Talked to Nimble Storage a few months ago. The 1st time they sounded cool and now I know why.

What they do
Nimble builds a converged storage appliance out of commodity hard drives and SSDs that offers high performance – is there any other kind? – and iSCSI, backup, a form of dedup and WAN replication. The pitch is EqualLogic & Data Domain merged into a single low-cost appliance. Only better.

  • iSCSI + dedup
  • Capacity-optimized snapshots
  • SATA + flash instead of high-rpm drives
  • Can run off a remote snapshot

EL & DD sell a lot of kit, so this could work.

Claim to fame
Cache Accelerated Sequential Layout is what Nimble calls their secret sauce.

CASL combines a variable block size, in-line compression, application-specific block sizes and checksum and compression data kept in the block header. They coalesce the blocks and only write in full stripes to disk.

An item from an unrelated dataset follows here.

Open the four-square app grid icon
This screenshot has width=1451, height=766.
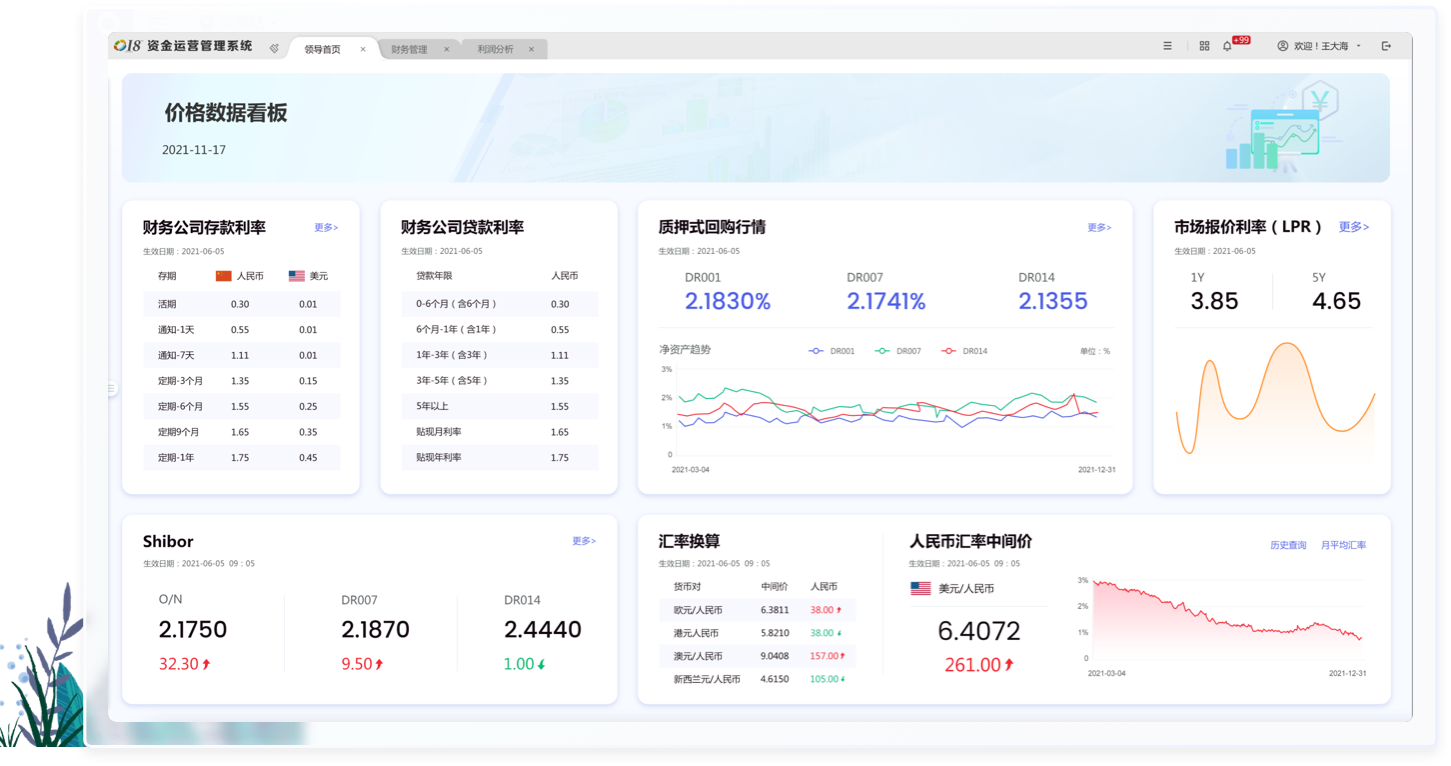(1204, 46)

The box has a large flash-based cache where the full stripe writes are also written, overcoming the small write performance hit that flash shares with parity raid. This also insures a high percentage of cache hits on the first read.

The system maintains an index of where all the blocks are written. Typically, this index is also held in flash for maximum lookup performance.

App-specific block sizes
Nimble uses of variable block sizes to improve performance. For example, the last three versions of exchange have all used different block sizes. CASL recognizes the different versions of Exchange and dynamically adjusts its block size to the best fit.

They claim a 2x performance advantage on Exchange databases.

Coalesce
They take the variable size blocks then coalesce those blocks into big chunks and write to flash. They write in large blocks – full block writes to flash and in full stripe writes to disk. Result: fast reads & writes across both media

Their page sizes are variable but small, ranging from 4KB to 64KB. The greater granularity means that frequent snapshots are much smaller than large page size systems like EqualLogic.

The StorageMojo take
There’s no reason that data protection should be separate from data storage. We’ve been moving towards integration since the CDP craze.

The average business wants to store and protect their data and they don’t want to spend much time or money on it. Nor should they.

With powerful commodity processors and nickel-per-GB storage there’s a huge market for a box that – or 2 or 3 boxes – that

  • Stores terabytes of data
  • Protects that data with local replication and frequent snapshots
  • Auto-connects to cloud storage for DR and archiving
  • Doesn’t confuse users with LUNs and stripes
  • Offers Time Machine like data recovery to end users

It will look like magic – as any sophisticated technology should – and you’ll buy it at Office Max. As with any volume product the key will be architecting to maximize the user experience at an affordable price point.

Nimble certainly has the right idea.

Courteous comments welcome, of course. I don’t know which analyst the Nimble guys are blowing their money on, but it isn’t me.